At 5.40 in the morning, the streets of Stamford were just beginning to hum with the first commuters. The freshening wind blew away the fumes of the few vehicles, lifting the clean, green scent of the Meadows from the riverbank. I took a deep breath as I stood in front of the narrow mouth of the red metal post box, touching my lips to his name on the envelope before quickly posting it and hearing its hollow echo as it hit the base of the empty box.

 

The house was as quiet on my return as when I left it, bar the rhythmic resonance of the clock marking time by the stairs. I reached the broad landing of the first floor when I noticed my father. He stood in the doorway to their bedroom, his thick, dark-red dressing-gown a zone of colour against the white-painted door.

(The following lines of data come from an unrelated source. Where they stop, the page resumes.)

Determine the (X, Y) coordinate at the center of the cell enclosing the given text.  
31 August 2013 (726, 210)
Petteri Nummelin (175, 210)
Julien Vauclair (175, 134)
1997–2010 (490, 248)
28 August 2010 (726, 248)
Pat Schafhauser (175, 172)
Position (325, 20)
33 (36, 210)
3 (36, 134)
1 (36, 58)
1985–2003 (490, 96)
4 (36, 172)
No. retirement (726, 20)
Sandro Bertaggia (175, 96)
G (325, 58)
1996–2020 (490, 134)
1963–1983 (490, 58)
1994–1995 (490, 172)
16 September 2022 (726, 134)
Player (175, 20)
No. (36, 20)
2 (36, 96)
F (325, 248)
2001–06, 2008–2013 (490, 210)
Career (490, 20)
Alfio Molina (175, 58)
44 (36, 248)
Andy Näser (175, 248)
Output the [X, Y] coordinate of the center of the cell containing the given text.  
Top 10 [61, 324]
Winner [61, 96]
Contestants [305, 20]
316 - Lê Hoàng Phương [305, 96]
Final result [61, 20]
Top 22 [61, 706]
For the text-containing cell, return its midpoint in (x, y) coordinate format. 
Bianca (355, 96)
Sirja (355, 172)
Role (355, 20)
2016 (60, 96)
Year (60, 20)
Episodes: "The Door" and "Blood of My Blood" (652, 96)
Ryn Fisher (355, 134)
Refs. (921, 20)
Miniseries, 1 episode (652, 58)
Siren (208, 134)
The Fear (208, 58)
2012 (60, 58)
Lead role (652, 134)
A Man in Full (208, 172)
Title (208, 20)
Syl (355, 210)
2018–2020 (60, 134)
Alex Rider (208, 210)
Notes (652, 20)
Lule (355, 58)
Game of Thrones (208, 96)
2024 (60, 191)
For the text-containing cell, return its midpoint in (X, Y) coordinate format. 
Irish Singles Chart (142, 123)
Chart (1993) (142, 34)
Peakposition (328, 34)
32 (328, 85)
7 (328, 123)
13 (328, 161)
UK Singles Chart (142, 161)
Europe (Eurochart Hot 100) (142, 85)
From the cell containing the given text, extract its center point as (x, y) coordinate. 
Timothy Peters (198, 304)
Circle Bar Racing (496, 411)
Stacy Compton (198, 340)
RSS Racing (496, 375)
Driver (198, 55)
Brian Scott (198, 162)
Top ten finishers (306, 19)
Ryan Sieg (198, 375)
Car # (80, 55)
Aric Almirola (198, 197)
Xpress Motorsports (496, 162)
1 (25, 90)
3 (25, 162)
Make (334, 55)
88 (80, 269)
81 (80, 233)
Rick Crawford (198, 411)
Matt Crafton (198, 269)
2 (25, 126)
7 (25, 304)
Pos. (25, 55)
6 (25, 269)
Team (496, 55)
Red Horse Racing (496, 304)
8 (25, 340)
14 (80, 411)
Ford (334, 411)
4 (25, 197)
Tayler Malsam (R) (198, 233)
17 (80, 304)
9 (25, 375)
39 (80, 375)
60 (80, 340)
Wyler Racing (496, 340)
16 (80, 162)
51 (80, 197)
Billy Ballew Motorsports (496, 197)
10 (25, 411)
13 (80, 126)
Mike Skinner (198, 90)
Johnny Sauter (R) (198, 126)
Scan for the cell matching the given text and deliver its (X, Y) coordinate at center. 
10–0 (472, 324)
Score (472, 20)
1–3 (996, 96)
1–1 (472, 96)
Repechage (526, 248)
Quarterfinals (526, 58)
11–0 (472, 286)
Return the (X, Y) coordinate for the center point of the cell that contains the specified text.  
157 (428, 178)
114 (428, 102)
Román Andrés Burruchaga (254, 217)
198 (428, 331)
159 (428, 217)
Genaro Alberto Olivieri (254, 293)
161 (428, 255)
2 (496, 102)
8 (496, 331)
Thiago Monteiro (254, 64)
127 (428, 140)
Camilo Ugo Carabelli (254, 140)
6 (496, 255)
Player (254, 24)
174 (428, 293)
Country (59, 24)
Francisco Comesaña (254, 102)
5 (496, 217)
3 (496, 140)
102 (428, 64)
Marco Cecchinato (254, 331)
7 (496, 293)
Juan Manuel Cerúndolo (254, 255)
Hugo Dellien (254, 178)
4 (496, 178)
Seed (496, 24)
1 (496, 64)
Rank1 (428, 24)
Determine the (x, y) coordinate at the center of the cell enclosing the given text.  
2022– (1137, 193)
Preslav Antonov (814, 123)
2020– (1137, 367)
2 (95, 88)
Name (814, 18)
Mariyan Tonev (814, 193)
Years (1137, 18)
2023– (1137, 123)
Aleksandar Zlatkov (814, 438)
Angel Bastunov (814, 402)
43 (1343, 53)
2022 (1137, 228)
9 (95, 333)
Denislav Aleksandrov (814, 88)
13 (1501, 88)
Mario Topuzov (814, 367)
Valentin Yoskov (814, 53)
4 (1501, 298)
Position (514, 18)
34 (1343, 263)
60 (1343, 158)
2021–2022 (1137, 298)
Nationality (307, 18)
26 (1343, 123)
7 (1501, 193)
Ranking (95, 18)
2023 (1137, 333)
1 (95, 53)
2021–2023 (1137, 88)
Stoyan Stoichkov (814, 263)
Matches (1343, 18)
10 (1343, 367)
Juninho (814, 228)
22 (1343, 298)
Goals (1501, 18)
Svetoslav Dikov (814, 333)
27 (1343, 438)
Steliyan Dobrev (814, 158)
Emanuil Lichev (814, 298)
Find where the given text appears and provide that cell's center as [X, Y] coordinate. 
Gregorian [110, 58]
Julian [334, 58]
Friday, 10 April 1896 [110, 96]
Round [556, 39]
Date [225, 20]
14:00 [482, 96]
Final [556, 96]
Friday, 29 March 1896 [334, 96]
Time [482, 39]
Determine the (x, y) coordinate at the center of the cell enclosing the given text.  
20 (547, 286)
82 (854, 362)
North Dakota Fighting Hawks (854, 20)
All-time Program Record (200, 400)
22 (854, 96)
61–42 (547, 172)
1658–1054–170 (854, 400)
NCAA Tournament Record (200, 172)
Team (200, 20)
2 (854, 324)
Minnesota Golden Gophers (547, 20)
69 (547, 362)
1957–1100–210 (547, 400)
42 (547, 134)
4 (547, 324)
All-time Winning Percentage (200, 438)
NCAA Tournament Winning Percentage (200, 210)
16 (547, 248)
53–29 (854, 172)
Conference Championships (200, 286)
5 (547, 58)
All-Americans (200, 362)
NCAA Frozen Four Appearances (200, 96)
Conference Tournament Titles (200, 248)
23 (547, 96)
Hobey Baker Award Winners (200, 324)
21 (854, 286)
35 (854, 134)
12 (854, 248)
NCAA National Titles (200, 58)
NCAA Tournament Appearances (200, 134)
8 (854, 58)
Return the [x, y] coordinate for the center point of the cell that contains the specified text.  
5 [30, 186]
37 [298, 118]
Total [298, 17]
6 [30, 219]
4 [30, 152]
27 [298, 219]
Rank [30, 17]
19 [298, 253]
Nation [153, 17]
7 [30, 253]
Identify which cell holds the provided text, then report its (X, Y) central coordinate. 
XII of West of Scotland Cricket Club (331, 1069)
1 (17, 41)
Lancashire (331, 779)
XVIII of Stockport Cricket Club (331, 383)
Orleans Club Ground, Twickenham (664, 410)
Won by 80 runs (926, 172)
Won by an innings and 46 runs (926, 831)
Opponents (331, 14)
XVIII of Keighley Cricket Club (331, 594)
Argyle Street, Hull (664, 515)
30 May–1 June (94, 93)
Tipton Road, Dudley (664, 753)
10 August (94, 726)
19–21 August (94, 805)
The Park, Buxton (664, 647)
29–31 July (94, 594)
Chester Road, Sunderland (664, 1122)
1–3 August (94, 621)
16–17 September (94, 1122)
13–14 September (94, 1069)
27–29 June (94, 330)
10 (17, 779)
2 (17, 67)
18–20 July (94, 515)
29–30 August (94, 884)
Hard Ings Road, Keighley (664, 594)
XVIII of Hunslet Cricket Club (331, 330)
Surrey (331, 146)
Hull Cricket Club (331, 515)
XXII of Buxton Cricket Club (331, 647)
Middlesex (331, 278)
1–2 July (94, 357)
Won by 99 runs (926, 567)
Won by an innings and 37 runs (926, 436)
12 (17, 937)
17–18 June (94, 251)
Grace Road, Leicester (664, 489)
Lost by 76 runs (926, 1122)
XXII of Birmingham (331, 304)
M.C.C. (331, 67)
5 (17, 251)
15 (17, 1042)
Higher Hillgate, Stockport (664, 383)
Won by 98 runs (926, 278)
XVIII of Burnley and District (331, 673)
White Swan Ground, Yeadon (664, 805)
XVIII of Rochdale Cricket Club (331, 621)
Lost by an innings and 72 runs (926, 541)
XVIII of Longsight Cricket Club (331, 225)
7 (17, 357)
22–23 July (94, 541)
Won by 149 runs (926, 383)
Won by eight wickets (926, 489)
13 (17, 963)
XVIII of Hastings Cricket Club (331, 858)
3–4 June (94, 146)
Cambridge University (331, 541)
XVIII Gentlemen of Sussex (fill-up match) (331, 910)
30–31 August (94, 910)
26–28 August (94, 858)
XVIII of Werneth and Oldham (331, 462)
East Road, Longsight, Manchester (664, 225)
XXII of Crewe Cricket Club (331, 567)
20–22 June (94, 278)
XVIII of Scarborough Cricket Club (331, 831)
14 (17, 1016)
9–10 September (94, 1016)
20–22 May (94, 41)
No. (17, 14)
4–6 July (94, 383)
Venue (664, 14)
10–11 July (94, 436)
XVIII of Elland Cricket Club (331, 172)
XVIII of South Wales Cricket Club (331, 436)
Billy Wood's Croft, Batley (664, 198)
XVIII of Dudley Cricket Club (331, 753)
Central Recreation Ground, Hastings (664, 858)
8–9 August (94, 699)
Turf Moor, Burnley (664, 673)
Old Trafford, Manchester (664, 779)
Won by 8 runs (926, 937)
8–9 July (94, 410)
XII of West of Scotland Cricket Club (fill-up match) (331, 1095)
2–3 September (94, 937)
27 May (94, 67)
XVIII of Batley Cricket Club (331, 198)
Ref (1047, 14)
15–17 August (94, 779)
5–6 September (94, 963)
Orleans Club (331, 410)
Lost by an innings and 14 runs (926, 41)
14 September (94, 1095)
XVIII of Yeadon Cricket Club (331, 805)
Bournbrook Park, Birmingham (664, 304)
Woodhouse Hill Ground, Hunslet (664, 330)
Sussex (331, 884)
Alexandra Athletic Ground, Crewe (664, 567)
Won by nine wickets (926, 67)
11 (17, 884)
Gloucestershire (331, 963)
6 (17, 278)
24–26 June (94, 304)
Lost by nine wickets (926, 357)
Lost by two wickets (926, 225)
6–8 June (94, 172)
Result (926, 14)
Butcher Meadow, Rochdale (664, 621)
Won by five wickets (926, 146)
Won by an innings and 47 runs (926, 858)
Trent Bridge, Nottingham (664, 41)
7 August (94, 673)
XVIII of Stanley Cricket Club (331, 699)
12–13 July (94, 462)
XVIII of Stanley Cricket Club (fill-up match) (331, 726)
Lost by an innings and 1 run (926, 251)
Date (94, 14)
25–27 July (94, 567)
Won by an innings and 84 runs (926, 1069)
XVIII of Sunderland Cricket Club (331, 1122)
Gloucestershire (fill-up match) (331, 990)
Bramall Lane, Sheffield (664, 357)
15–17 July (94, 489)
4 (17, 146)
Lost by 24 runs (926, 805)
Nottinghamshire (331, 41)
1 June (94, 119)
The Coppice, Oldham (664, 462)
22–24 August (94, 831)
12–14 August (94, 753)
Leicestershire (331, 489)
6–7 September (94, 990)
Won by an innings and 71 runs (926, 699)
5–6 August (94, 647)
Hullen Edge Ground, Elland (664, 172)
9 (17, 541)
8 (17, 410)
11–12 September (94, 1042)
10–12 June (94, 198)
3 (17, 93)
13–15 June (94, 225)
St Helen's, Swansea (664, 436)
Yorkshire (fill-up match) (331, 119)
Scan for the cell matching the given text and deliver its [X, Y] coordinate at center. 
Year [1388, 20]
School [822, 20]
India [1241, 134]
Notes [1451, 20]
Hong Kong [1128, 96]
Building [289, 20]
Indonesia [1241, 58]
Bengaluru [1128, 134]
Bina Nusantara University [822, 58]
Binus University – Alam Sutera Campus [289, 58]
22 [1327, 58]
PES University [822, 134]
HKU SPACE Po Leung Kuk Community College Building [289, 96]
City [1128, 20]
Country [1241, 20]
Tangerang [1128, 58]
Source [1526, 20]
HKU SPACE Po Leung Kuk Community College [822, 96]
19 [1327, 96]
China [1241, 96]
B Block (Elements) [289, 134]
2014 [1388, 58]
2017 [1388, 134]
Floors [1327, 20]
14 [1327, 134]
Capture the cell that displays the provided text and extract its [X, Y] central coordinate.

“I'm sorry, did I wake you?” I whispered.

He shook his head. “I was already awake and I…” he stopped, his hesitancy uncharacteristic, “… and I didn't want you coming home to a dark house.”

I expected him to ask me where I'd been, but he just turned and went back into his room. He shut the door quietly before I had time to thank him for turning on the light.

 

My mother woke me with a cup of tea at eight. I had managed to kick off my shoes as I crawled into bed, and I slept in my coat with my blue rug pulled around me. I felt revolting and probably looked worse.

“I'm not going to ask you why you're sleeping in your clothes, as I'm sure you have a perfectly logical explanation;
however, I don't want you to miss your appointment at the hospital, which I know you haven't forgotten.”

I managed a bleary, blank look and she tutted.

“It's ‘C' day, Emma, remember?”

“Umm…”

“Your cast, darling, it's being removed. And your stitches. Your appointment's at ten.”

I wasn't sure how I felt about that. I moved my hand protectively over my stitched arm; whatever the reason for them, it had been Matthew who put them there, a tangible link to him sewn into me – a part of him I felt suddenly reluctant to let go. My mother squeezed my hand.